第3話

 セインは人間が好きだ。愛していると言っても過言ではない。

 多くの人間は自分よりも脆く劣弱だ。人間は神の手によって泥から作られ、のちに肉の体を得たと神話に記されているが、泥の塊であったころに比べてひ弱になってしまったそうだ。肉体面ではなく、精神面が。

 泥であったころは、例え体の一部が欠けても神がすぐに土で修復してくれた。腕や足を失おうが、頭を吹き飛ばされようが、いつでもすぐに元に戻る。ゆえに恐れを知らず、向こう見ずとも言い換えられる強さを持っていた。

 けれど人間を作った神が、さらに上位の神の怒りにふれたことで状況は一変する。神が地に落とされて肉の体を得たと同時に、その神の世話係であった人間たちも同じように肉を得た。泥であった頃と違い、腕や足、頭を失えばもう二度と元には戻らない。そう気付いた時、人々は「自分は弱いのだ」と気付いてしまった。

「多くの者どもはそれを受け入れてしまった。弱いままでいることを許容し、やがて己の弱さを忘れてしまったのだ。しかし俺は違う。己の弱さを自覚したうえで強くあろうとした。その結果が現在だ」

 机の上で組んでいた手を力強く握りしめる。分厚く頑丈な手の甲に幾筋ものしわが寄った。

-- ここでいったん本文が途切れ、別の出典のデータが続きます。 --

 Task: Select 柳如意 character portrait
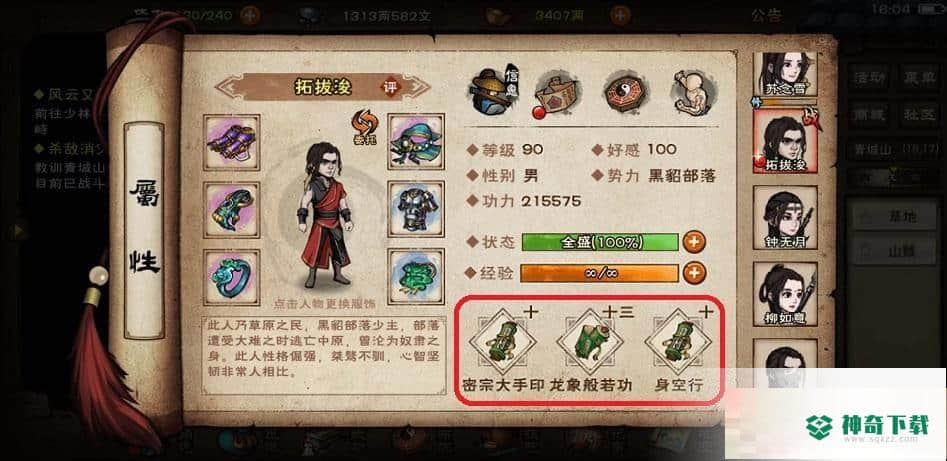click(785, 295)
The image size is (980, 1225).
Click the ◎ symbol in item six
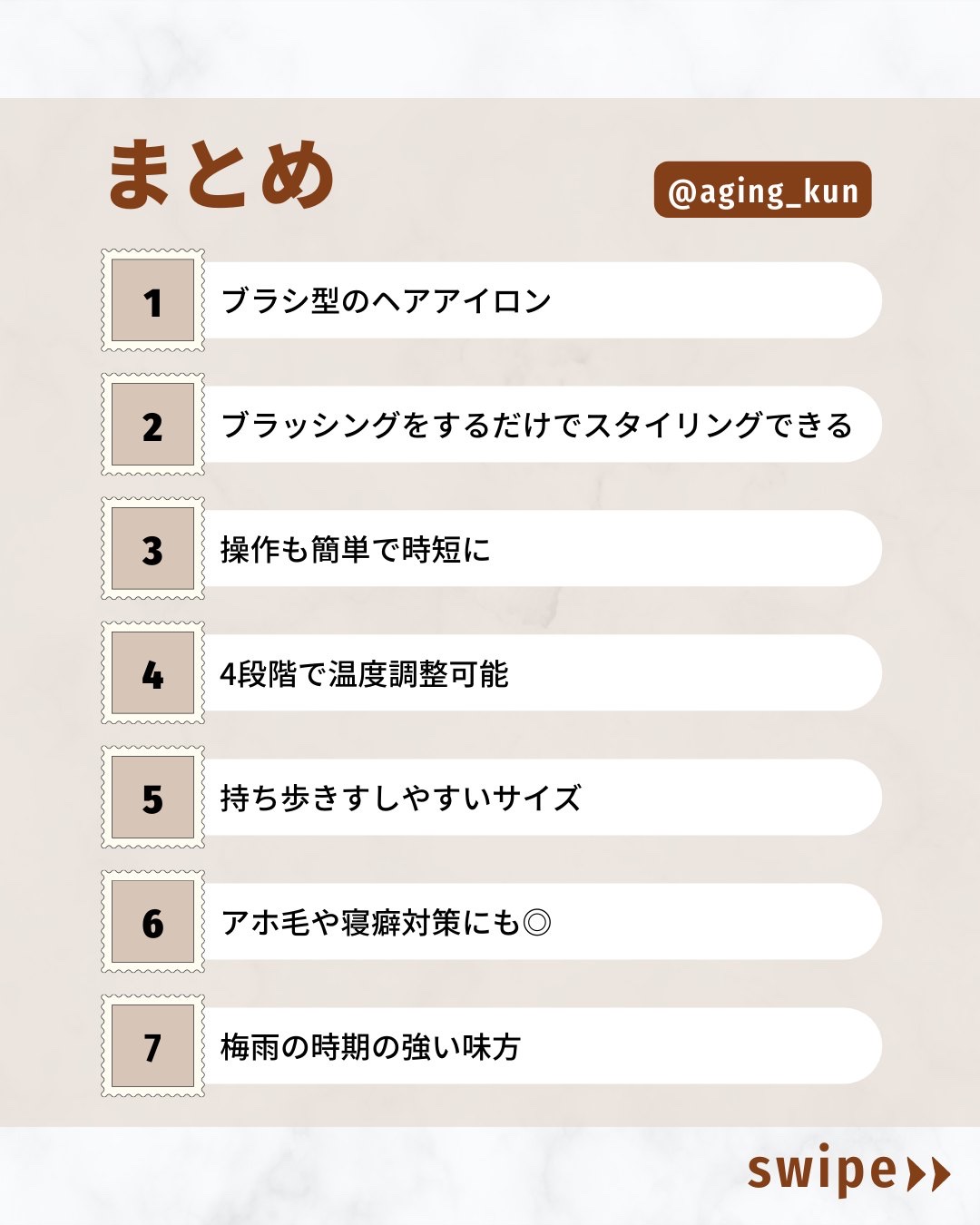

「弱者ほど愛おしいものはない。この世の大半の人間は俺の足元にも及ばないほどに弱い。だから愛おしいのだ。圧倒的な強者を前に、彼らは救世主が現れたと言わんばかりにすがってくる。その手をつかみ慈しむのは、強者にのみ許された特権だ。だが」

 大きくため息をつきながら立ち上がる。二メートル近い巨体を前に、部屋の扉を背に整列していた部下たちは一斉に息をのんだ。部下たちの怯える瞳に一瞬だけ愛しさが沸き上がったが、彼らの不手際を考えるとそんなものは塵のように消え去った。

「そんな俺にも愛おしめない弱者というのがいる。その中の一つが、与えられた仕事をろくにこなせない愚か者たち――お前たちのことだ。言ったはずだ。どんな手を使ってでも確実に捕えてこいと。なのにあらゆる面で失敗したうえ、見失っただと?」

「も、申し訳ございません! まさかナックラヴィーが暴走を始めるとは思わず……それに……」

「言い訳はいい。ナックラヴィーはどうした。それすら見失ったのか」

「……はい。現在、総力を尽くして捜索しておりますが、夜になってから行方が完全に分からなくなり……」

「次はない。確実に捕えて俺の前に連れてこい。また同じ報告をしようものなら、お前たちに愛す価値なしとして鉄槌を下すことになるぞ」

 セインの一言に、部下たちの顔色がいっせいに青くなった。彼らはすぐさま身を翻し、使命を全うするべく部屋から出ていった。その背を一人残らず見送り、セインは再び椅子に腰かけた。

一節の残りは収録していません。